The Conservatives will centralise government financial support for green technologies into a single fund, and have managed to convince Gordon Brown's former climate change advisor Lord Stern to oversee the new fund.

Shadow chancellor George Osborne announced the measures today in a speech that highlighted how clean technolgies can act as a new engine for economic growth.

A Tory government would move to merge existing bodies that promote green technology and energy efficiency into a single "Green Investment Bank" that would ensure more effective use of government funds without increasing the overall outlay, according to Osborne.

"With the Green Investment Bank that we are announcing today and new incentives for energy efficiency investments, we can create high quality jobs and cut our emissions at the same time," he said.

The potential recruitment of Stern will be seen as a major coup given that the economist had worked closely with prime minister Gordon Brown when developing his influential report on the economic impacts of climate change.

Steve Mahon, Chief Investment Officer at Low Carbon Investors said: "Public sector funding for early stage innovative companies is very fragmented at present so a green investment bank should simplify this."

The move coincides with the release later today of a new paper from think-tank the Green Alliance, which analyses how traditional Conservative centre-right policies can be used to help tackle climate change.

Greg Clarke, shadow secretary of state for energy and climate change, contributes to the report and argues that Conservative economic thinking can be used to drive investment in low-carbon technologies. "Why, then, should we make any such investment if it exceeds the price of its fossil fuel alternative? The answer is that these costs are justified by the avoided costs of climate change, " he writes.
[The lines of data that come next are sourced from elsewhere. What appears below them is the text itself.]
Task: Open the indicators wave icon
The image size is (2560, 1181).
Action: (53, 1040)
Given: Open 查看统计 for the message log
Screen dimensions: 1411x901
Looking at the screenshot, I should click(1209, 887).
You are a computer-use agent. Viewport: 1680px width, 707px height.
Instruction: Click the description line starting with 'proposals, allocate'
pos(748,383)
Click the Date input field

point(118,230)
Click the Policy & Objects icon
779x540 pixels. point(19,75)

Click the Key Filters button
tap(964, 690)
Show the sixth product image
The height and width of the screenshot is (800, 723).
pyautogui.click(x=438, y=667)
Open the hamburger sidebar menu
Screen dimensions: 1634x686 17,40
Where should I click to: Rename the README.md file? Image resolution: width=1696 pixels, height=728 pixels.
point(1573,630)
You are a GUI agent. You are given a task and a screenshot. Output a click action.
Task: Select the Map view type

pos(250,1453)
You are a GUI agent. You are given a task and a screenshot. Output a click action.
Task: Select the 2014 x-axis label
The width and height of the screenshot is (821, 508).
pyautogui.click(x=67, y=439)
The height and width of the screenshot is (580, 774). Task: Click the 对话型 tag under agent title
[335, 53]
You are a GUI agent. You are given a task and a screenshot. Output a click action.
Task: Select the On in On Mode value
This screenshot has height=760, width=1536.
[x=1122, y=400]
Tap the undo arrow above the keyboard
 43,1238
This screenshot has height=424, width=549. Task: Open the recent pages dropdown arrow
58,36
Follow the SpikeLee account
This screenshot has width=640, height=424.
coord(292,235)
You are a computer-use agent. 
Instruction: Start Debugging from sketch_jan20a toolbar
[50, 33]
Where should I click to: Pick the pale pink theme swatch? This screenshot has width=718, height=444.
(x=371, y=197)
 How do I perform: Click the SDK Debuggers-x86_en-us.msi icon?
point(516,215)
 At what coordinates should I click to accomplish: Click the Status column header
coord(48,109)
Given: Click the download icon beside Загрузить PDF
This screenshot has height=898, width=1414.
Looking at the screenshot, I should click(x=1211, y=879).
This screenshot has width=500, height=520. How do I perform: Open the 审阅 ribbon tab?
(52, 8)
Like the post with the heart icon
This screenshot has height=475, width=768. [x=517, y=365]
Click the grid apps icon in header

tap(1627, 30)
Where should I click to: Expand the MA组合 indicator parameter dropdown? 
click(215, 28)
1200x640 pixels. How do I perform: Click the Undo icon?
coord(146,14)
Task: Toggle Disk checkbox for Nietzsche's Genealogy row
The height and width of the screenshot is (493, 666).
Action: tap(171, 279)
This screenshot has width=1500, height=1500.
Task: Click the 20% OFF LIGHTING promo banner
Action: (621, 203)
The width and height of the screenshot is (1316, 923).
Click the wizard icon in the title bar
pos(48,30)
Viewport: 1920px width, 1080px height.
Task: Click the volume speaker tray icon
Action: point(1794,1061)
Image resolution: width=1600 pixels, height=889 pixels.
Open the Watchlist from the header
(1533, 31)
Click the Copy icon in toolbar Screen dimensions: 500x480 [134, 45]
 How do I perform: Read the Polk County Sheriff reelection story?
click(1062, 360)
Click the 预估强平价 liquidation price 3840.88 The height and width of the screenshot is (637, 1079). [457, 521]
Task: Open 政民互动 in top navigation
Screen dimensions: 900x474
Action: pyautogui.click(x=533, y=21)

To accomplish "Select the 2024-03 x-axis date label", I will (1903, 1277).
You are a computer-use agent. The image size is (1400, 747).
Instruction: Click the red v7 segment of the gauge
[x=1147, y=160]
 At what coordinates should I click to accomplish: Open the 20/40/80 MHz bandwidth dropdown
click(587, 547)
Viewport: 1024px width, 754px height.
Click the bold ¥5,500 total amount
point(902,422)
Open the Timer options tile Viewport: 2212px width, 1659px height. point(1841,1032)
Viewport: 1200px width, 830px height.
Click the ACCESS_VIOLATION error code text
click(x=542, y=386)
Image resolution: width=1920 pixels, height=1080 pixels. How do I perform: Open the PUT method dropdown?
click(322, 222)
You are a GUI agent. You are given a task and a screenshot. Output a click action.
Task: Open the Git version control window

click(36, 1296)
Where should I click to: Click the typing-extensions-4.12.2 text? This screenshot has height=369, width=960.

Meanwhile, shadow security minister, Baroness Neville-Jones, also argued that efforts to tackle climate change fit with centre-right thinking about the need to bolster national security. "In a situation where the greater part – some say up to 90 per cent – of the world's known [oil] reserves are controlled by government-owned enterprises, not all especially friendly, the UK cannot just leave everything to the market: a totally laissez faire approach is no longer sufficient to protect the national interest," she writes.

However, Tom Burke, environmental policy adviser to Rio Tinto and a visiting professor at Imperial College, warns that some centre-right thinking about the primacy of markets will need to be challenged if we are to curb carbon emissions quick enough.

"The view that government cannot pick winners and that technology choice must be left to the market is deeply entrenched in our political culture, especially among Conservatives… but it is equally true that markets are often not very good at picking winners," he wrote.

Burke claims any successful technology support will rely on a mature dialogue between energy investors and government. The government must then pick priority areas and foster innovation within them, while "avoiding the trap of trying to please all of the engaged constituencies".